EXERCISE TEXT section start

The impact of hedge fund activism on audit pricing

Huimin (Amy) Chen, Bill B. Francis, Yinjie (Victor) Shen, Qiang Wu

Research output: Journal article publicationJournal articleAcademic researchpeer-review


The extant literature focuses on the economic effect of significant changes that activist hedge funds enact, but shows mixed findings about the effect on the information environment. We investigate the informational effect on the third party — namely, the auditor — and argue that the potential significant changes in target firms heighten the complexity and uncertainty of the information environment, potentially increasing the workload or risk for auditors. We find that auditors react to hedge fund intervention by increasing audit fees. This relationship holds in a battery of identification tests that address endogeneity, including difference-in-differences analysis with propensity score matching, coarsened exact matching, entropy balancing, and a placebo test. Further analysis supports our conjecture that information complexity and uncertainty increase in target firms, leading to higher audit fees. Moreover, auditors increase their effort after intervention but do not seem to incur greater audit risk. This finding suggests that the information risk arising from the potential post-intervention changes is within auditors’ threshold of risk tolerance, consistent with the corporate governance effect of hedge fund activism.

EXERCISE TEXT section end

WORK TO BE COMPLETED: For each statement, decide whether the text on hedge fund activism and audit pricing supports it, and answer yes or no, quoting the words from that text that settle it. 1. Auditors respond to hedge fund intervention by raising audit fees. 2. After intervention, auditors appear to take on greater audit risk. 3. The identification tests include a placebo test. The lines after this point come from a separate source.

EXTRACTED RECORDS section start

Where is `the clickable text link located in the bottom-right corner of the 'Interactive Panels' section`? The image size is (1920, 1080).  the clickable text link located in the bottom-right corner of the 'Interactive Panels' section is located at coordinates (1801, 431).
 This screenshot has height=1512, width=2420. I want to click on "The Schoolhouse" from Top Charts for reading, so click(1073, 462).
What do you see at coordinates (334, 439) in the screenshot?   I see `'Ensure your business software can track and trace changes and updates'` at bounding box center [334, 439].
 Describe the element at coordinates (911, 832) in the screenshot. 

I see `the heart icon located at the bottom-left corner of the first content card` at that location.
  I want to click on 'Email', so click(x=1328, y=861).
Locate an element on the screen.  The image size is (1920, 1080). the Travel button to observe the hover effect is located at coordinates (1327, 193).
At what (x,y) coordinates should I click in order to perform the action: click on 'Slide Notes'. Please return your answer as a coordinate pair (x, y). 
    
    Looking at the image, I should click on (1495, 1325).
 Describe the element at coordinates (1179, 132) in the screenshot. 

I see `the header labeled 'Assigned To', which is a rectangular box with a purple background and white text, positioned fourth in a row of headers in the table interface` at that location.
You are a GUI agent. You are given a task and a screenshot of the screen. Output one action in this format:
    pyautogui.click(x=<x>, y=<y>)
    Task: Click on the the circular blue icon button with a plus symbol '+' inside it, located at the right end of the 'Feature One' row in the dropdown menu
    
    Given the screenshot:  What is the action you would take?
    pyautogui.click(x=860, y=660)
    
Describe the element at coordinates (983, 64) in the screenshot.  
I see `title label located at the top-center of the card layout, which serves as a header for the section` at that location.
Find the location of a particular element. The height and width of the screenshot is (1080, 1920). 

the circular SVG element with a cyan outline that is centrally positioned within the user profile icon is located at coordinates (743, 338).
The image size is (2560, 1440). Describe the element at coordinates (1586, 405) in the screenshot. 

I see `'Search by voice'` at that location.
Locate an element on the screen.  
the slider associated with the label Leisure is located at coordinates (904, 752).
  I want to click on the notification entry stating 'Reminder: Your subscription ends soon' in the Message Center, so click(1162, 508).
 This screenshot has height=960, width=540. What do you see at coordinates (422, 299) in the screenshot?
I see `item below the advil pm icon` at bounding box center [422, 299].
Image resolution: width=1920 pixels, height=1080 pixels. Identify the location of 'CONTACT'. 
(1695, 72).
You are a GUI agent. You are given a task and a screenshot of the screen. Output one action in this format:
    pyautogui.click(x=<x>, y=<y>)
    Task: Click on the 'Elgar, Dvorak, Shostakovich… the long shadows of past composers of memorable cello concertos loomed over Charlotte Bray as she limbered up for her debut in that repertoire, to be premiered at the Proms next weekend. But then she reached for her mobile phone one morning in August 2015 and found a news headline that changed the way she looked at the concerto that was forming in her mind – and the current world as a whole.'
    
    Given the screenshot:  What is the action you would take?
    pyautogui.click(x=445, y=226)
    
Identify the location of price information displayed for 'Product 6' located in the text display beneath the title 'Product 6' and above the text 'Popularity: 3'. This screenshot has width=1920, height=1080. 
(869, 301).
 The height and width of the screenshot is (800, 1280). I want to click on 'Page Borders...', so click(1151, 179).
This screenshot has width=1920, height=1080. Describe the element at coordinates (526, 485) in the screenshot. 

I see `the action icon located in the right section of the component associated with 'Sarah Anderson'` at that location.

EXTRACTED RECORDS section end

ANSWER SECTION:
1. Yes: "We find that auditors react to hedge fund intervention by increasing audit fees."
2. No: "auditors increase their effort after intervention but do not seem to incur greater audit risk."
3. Yes: "including difference-in-differences analysis with propensity score matching, coarsened exact matching, entropy balancing, and a placebo test."